-- Recorded information --
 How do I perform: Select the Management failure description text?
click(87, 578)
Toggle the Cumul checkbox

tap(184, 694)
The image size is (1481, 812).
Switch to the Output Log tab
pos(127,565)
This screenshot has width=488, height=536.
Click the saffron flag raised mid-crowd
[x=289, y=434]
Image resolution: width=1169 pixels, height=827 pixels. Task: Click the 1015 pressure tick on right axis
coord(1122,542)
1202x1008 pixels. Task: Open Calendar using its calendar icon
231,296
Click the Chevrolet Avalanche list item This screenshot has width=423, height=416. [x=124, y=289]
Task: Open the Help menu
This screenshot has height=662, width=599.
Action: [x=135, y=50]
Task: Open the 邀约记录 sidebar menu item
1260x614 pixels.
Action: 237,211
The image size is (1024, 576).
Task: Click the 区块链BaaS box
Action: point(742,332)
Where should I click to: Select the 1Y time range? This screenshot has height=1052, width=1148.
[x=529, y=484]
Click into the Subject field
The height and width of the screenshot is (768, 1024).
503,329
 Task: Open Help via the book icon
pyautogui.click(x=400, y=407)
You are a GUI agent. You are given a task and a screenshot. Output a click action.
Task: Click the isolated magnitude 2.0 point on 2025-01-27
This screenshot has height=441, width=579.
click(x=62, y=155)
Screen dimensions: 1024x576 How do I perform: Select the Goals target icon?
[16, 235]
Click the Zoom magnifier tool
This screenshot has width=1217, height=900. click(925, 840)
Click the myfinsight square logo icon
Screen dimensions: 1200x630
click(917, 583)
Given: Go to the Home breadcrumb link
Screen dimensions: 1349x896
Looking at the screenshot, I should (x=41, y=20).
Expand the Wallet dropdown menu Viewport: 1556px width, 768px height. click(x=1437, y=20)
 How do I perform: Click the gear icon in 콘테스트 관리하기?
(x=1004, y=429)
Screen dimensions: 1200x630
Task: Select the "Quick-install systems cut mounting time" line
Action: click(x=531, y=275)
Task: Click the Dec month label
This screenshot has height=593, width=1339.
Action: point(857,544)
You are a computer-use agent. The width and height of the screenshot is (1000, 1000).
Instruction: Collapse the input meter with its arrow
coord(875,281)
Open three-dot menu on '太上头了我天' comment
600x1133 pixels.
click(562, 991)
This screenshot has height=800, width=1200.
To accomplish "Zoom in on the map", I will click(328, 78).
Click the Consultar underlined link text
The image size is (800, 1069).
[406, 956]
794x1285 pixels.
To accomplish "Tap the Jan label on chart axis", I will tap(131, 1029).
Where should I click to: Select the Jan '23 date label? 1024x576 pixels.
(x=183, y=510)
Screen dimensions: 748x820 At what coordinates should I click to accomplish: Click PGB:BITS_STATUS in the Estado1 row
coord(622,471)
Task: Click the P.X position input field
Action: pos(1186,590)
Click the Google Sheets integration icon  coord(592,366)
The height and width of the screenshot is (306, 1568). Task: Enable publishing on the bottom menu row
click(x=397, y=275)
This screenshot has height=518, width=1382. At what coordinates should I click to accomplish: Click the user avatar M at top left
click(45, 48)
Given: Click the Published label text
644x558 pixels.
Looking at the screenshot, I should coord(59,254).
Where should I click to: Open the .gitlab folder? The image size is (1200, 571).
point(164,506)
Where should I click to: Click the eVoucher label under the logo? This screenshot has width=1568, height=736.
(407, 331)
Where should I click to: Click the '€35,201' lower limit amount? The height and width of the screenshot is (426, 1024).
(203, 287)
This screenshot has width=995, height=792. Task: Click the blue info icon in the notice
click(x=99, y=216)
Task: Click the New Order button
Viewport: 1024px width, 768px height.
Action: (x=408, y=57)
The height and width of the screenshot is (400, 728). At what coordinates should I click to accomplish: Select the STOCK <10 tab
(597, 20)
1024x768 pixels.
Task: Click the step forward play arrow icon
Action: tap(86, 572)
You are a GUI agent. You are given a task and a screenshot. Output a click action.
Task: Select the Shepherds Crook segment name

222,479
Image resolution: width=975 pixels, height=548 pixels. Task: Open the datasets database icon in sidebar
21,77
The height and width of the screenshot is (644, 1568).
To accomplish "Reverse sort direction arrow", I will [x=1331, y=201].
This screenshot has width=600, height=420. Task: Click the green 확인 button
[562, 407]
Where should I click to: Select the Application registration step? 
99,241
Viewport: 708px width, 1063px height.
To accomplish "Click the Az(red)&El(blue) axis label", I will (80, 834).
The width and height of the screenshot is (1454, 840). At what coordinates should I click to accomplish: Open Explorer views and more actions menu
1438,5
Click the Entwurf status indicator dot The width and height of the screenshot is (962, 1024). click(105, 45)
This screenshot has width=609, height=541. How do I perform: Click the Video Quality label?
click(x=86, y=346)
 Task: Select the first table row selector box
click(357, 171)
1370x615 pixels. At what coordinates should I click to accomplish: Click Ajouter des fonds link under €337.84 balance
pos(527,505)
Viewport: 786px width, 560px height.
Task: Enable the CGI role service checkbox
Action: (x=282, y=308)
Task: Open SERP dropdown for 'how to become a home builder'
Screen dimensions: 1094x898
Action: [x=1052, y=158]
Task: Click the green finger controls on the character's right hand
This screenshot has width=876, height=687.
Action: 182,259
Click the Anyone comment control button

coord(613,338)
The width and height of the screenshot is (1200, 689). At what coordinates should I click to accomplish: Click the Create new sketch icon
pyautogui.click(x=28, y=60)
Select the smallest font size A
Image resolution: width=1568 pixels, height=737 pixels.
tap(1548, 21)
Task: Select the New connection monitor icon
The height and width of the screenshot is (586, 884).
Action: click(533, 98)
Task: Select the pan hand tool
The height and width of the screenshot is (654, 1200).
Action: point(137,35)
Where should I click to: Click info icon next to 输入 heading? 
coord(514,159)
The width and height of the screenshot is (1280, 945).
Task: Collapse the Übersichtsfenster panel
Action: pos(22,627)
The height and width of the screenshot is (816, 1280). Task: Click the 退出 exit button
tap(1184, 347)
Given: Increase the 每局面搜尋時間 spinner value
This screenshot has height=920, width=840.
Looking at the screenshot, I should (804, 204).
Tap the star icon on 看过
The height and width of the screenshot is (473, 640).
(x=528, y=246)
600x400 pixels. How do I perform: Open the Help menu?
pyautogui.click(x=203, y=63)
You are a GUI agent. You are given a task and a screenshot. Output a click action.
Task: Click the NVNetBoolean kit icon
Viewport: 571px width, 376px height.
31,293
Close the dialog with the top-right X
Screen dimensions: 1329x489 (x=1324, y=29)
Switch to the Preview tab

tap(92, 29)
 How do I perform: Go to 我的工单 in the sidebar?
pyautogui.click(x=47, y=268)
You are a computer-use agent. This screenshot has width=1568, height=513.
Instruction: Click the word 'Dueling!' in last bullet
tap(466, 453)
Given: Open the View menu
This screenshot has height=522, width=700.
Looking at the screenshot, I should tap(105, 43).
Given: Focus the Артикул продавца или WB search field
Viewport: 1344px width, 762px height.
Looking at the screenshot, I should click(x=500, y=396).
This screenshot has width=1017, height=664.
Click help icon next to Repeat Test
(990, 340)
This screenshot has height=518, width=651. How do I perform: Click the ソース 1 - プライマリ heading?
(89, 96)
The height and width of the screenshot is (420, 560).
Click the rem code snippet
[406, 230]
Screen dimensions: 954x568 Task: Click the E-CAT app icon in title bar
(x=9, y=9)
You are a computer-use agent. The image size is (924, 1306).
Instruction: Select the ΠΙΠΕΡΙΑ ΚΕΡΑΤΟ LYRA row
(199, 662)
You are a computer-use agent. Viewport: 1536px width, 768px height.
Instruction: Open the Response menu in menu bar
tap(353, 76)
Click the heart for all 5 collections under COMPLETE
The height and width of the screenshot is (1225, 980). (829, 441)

-- Exercise aim --
Return each line of the data where the word "item" appears.

-- Your response --
Click the Chevrolet Avalanche list item This screenshot has width=423, height=416. [x=124, y=289]
Task: Open the 邀约记录 sidebar menu item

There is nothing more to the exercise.